Which of the lines below contain the string "agent"? Copy each one.

:: AVAILABLE DATA

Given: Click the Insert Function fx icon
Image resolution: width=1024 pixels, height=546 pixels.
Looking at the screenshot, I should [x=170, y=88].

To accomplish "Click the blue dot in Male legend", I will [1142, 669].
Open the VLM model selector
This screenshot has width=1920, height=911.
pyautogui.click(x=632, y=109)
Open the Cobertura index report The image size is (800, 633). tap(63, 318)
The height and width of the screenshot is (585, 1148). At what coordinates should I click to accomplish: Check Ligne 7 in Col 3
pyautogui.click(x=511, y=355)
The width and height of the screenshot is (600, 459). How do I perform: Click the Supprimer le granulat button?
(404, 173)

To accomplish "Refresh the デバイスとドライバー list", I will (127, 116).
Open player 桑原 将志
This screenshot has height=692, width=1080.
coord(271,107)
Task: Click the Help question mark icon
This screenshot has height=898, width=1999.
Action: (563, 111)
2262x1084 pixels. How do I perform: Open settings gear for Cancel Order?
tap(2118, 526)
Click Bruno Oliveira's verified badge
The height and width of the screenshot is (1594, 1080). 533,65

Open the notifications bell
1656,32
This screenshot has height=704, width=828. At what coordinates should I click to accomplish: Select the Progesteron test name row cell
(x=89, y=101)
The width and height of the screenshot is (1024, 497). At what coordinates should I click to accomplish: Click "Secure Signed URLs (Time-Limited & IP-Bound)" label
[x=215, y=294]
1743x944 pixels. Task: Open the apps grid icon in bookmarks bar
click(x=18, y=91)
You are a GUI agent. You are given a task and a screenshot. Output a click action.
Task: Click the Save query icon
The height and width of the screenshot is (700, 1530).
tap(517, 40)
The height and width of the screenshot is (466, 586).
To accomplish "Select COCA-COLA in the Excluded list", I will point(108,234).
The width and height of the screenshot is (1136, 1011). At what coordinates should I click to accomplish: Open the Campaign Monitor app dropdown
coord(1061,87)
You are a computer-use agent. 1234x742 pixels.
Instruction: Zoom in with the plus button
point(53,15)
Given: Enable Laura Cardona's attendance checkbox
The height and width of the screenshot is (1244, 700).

::::

▸ EXERCISE RESULT
You are a GUI agent. You are given a task and a screenshot. Output a click action.
You are a computer-use agent. 1234x742 pixels.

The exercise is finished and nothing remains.